The provider of midstream energy services's shares have seen an increase of 5.13% over the last month, surpassing the Oils-Energy sector's loss of 1.64% and the S&P 500's gain of 1.27%.
The investment community will be paying close attention to the earnings performance of Enterprise Products Partners in its upcoming release. The company is forecasted to report an EPS of $0.70, showcasing a 2.78% downward movement from the corresponding quarter of the prior year. Our most recent consensus estimate is calling for quarterly revenue of $14.43 billion, down 1.29% from the year-ago period.
For the annual period, the Zacks Consensus Estimates anticipate earnings of $2.69 per share and a revenue of $56.4 billion, signifying shifts of +6.32% and +13.44%, respectively, from the last year.

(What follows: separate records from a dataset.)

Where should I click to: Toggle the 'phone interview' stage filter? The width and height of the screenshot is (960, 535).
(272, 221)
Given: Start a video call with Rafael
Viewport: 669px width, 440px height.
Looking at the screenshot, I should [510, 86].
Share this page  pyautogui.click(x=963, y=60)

Investors should also take note of any recent adjustments to analyst estimates for Enterprise Products Partners. These latest adjustments often mirror the shifting dynamics of short-term business patterns. As a result, we can interpret positive estimate revisions as a good sign for the company's business outlook.
Our research suggests that these changes in estimates have a direct relationship with upcoming stock price performance. To take advantage of this, we've established the Zacks Rank, an exclusive model that considers these estimated changes and delivers an operational rating system.
The Zacks Rank system, stretching from #1 (Strong Buy) to #5 (Strong Sell), has a noteworthy track record of outperforming, validated by third-party audits, with stocks rated #1 producing an average annual return of +25% since the year 1988. Within the past 30 days, our consensus EPS projection remained stagnant. Currently, Enterprise Products Partners is carrying a Zacks Rank of #3 (Hold).
Investors should also note Enterprise Products Partners's current valuation metrics, including its Forward P/E ratio of 12.04. This valuation marks a discount compared to its industry's average Forward P/E of 14.52.
Investors should also note that EPD has a PEG ratio of 1.67 right now. This popular metric is similar to the widely-known P/E ratio, with the difference being that the PEG ratio also takes into account the company's expected earnings growth rate. As of the close of trade yesterday, the Oil and Gas - Production Pipeline - MLB industry held an average PEG ratio of 1.4.